• _Material_
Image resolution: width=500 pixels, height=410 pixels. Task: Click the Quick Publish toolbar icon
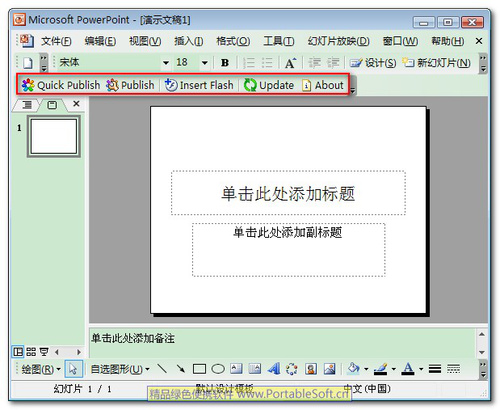[28, 85]
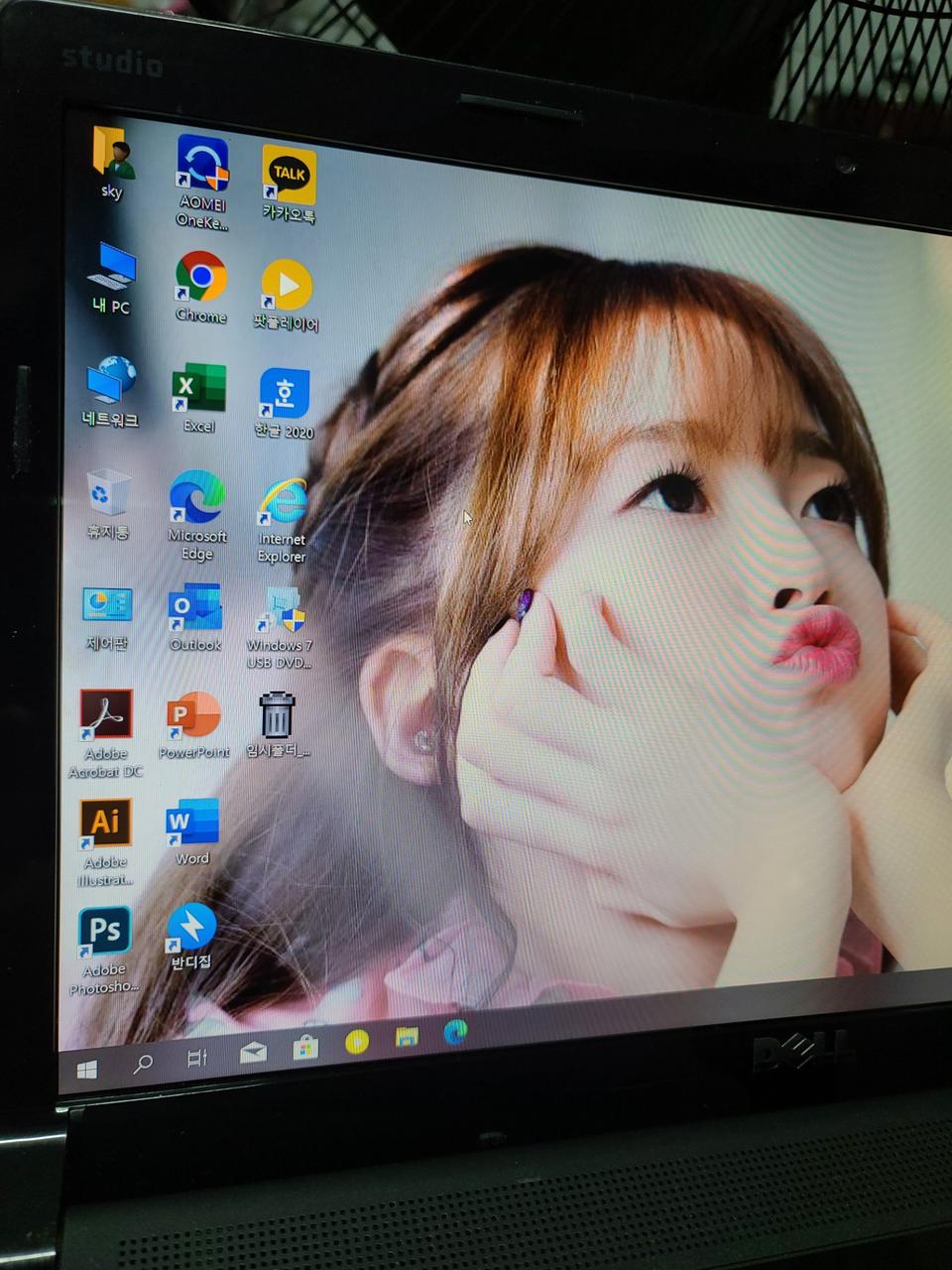Open the Adobe Photoshop shortcut
This screenshot has height=1270, width=952.
pyautogui.click(x=104, y=933)
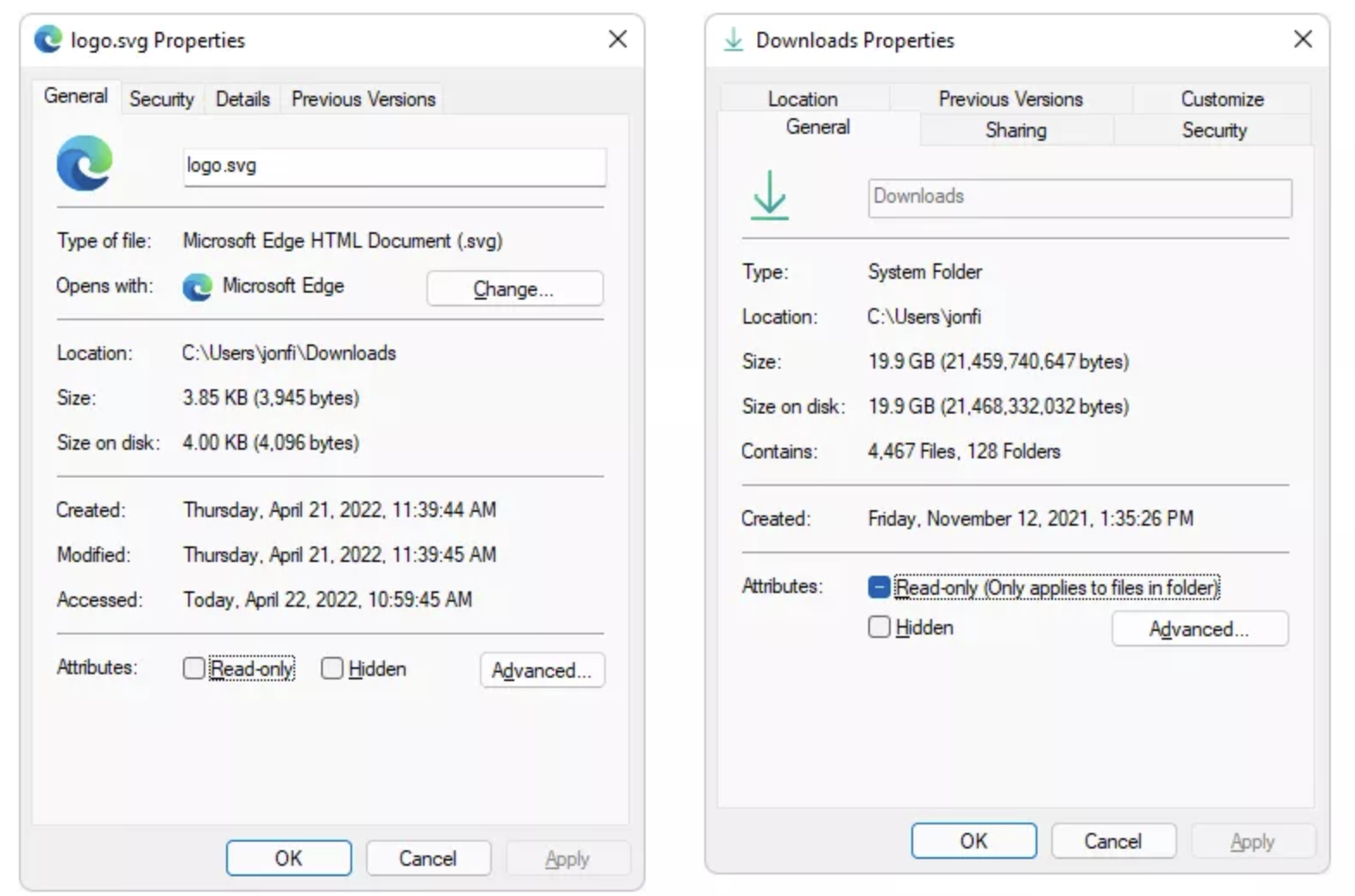Click the Microsoft Edge icon next to Opens with
Screen dimensions: 1355x896
[x=198, y=287]
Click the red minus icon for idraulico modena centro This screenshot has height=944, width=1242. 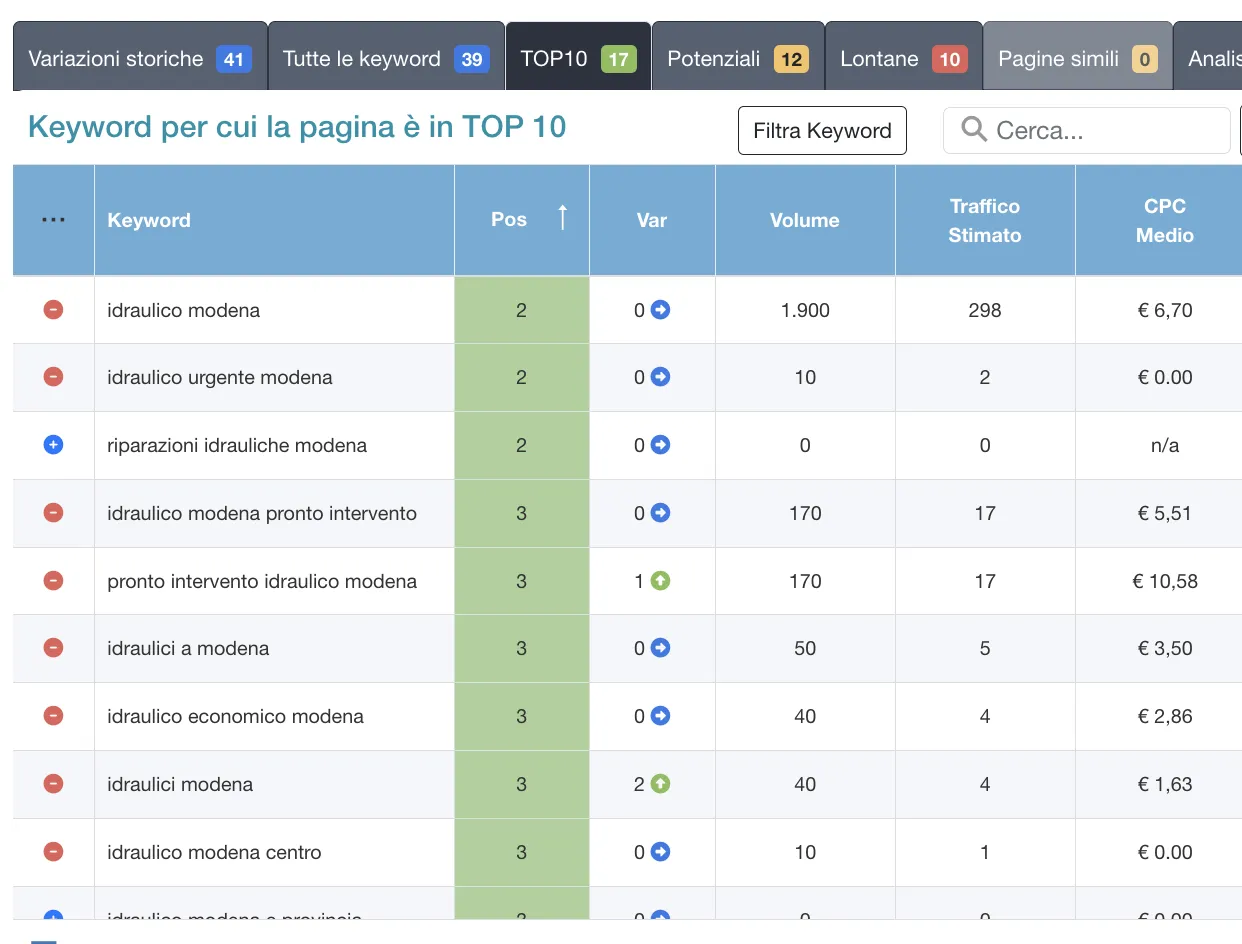click(54, 852)
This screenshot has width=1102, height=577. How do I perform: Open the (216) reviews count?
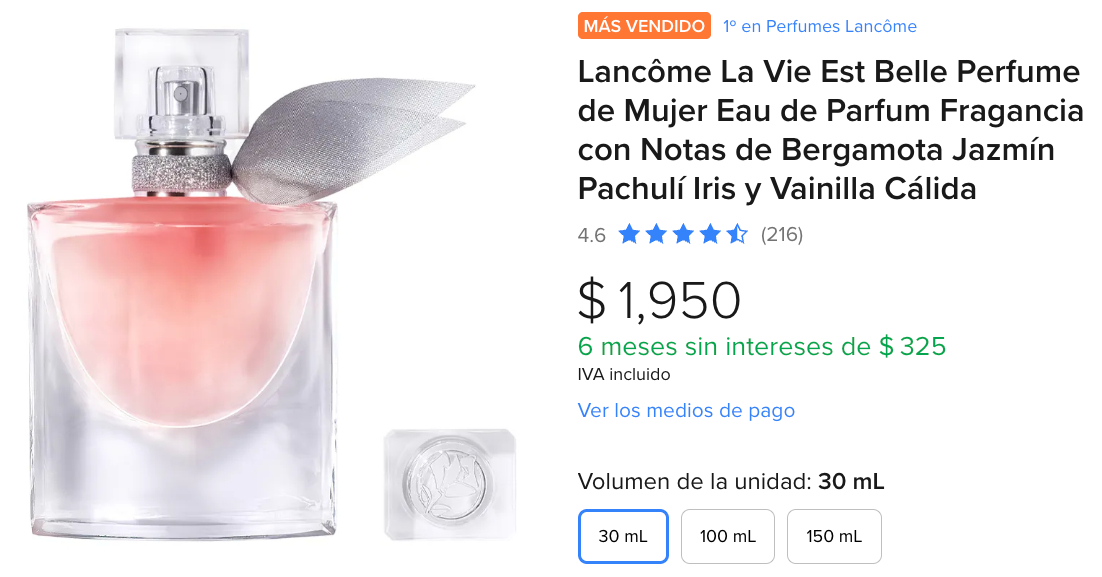pyautogui.click(x=782, y=235)
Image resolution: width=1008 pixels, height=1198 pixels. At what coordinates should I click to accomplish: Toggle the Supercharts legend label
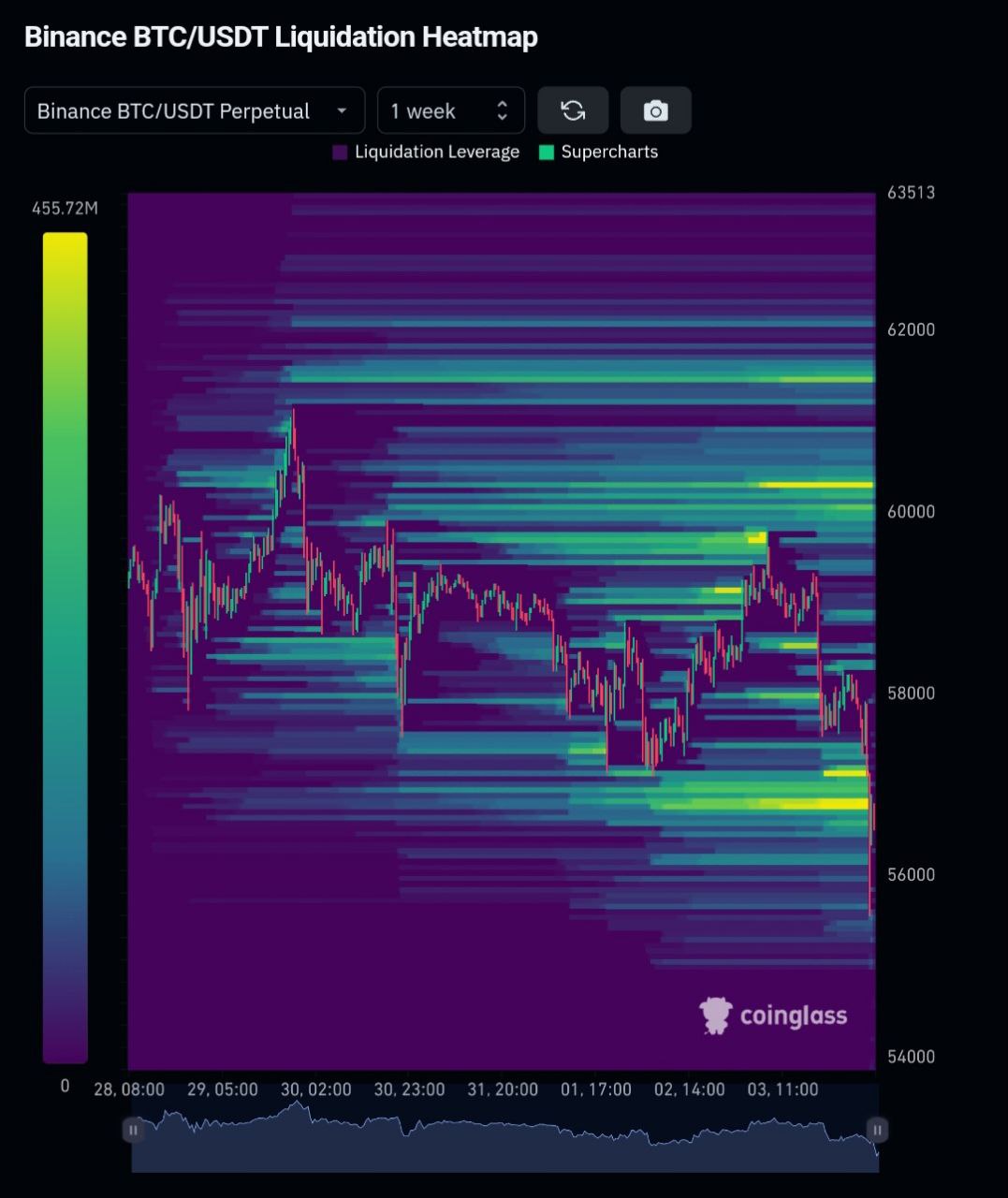(609, 153)
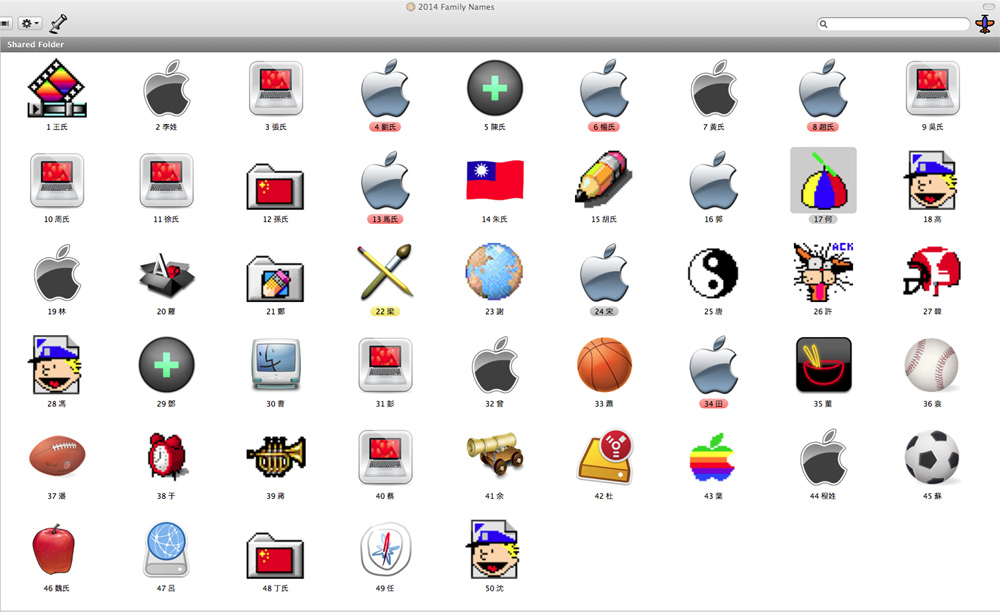Select the filmstrip icon labeled 1 王氏
The height and width of the screenshot is (612, 1000).
pos(57,88)
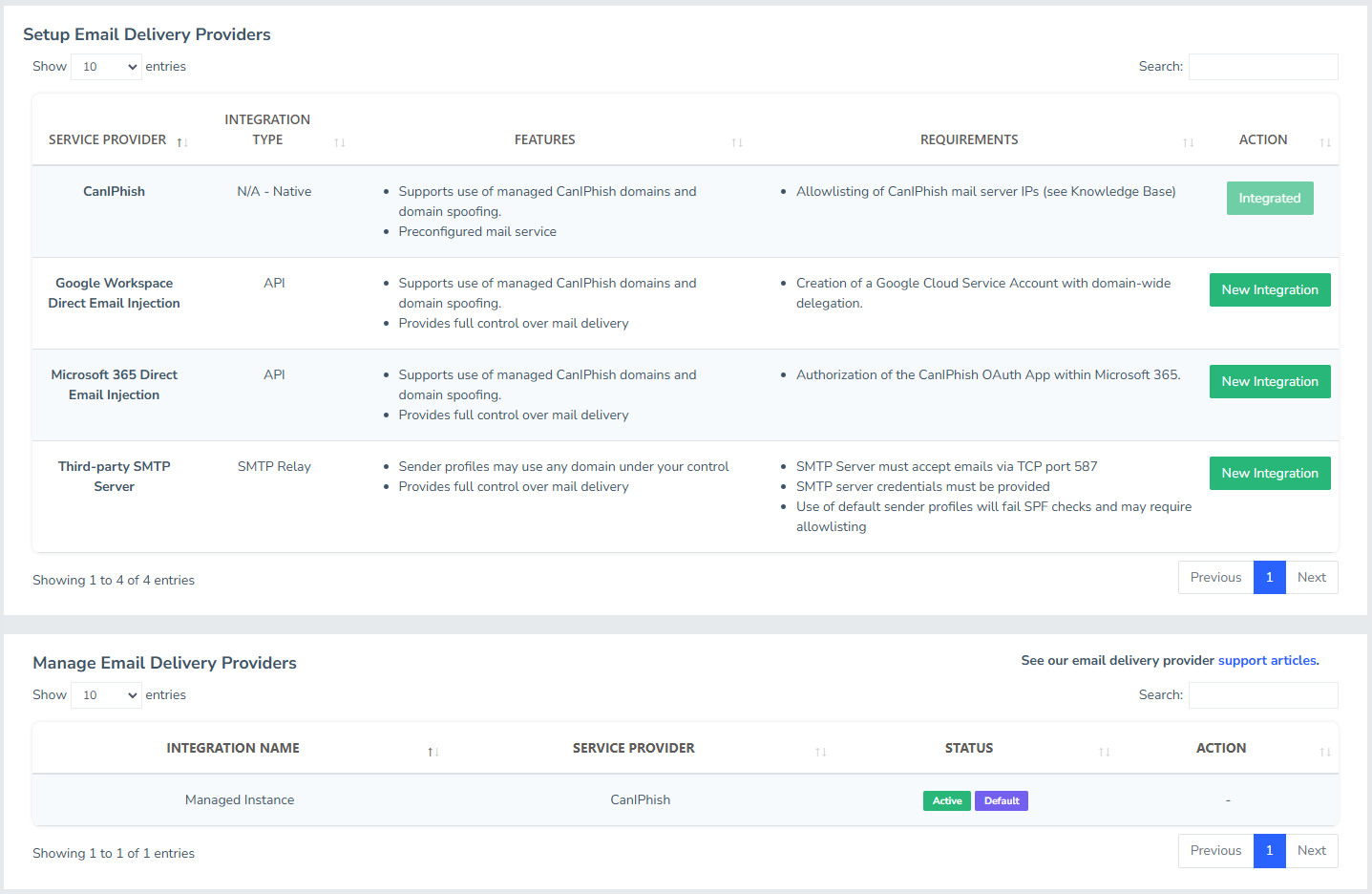Open the support articles link
This screenshot has width=1372, height=894.
pos(1266,661)
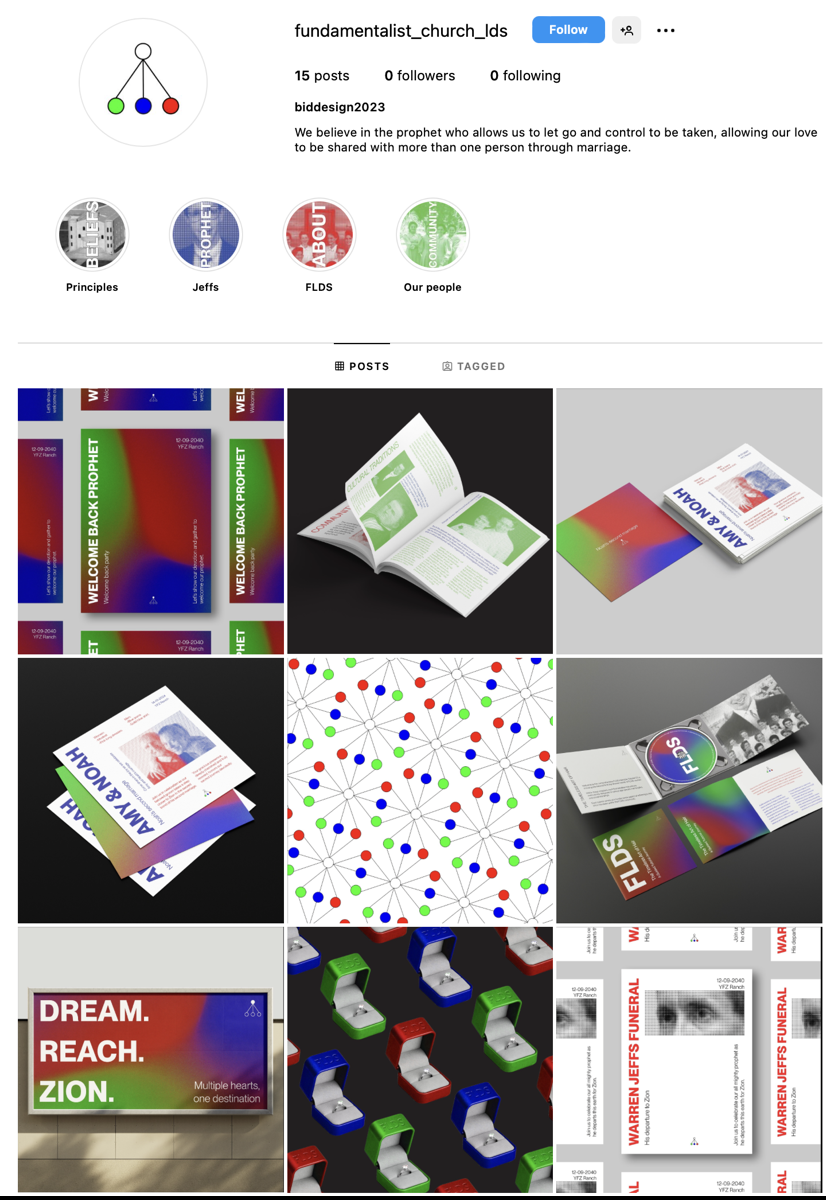The image size is (826, 1200).
Task: View the 0 following list
Action: coord(525,75)
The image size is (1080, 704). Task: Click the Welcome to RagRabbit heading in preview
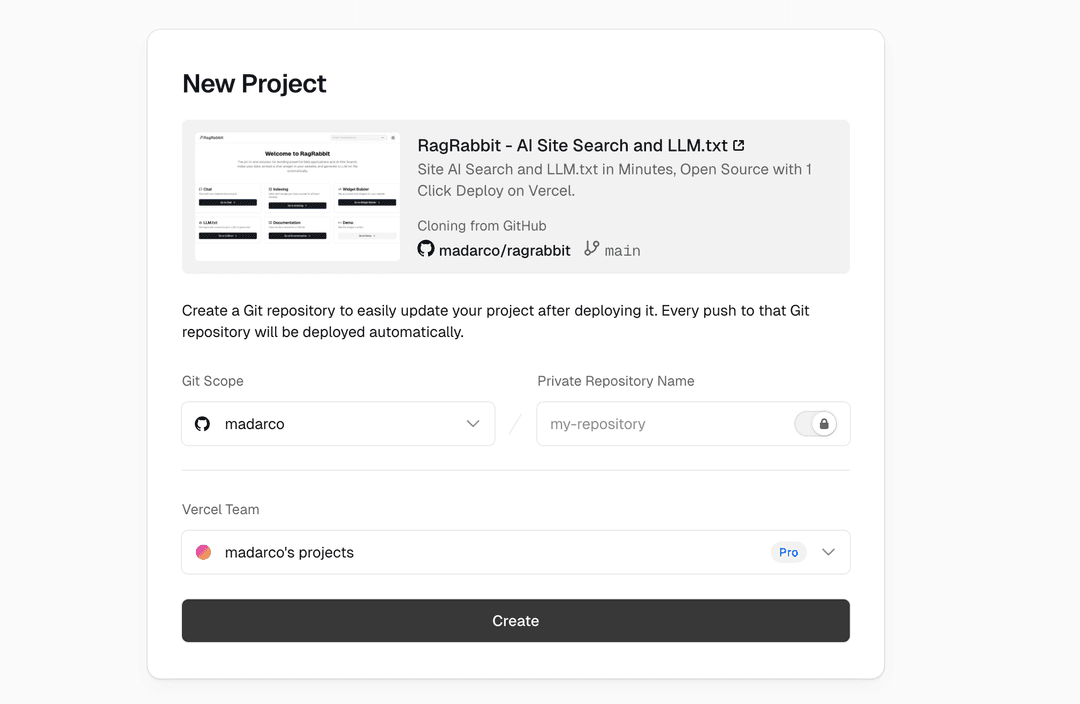coord(297,154)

• _Exercise prompt_
Rescale the records that begin at the line containing "The image size is (1080, 704)." and run through the end of the records. Reproduce those lines, requests included, with every coordinate in the answers multiplied by 2 and rounded to a whole number (halves round up), and leave out the pictures.

• _In response_
The image size is (1080, 704). Task: Click the Welcome to RagRabbit heading in preview
coord(594,308)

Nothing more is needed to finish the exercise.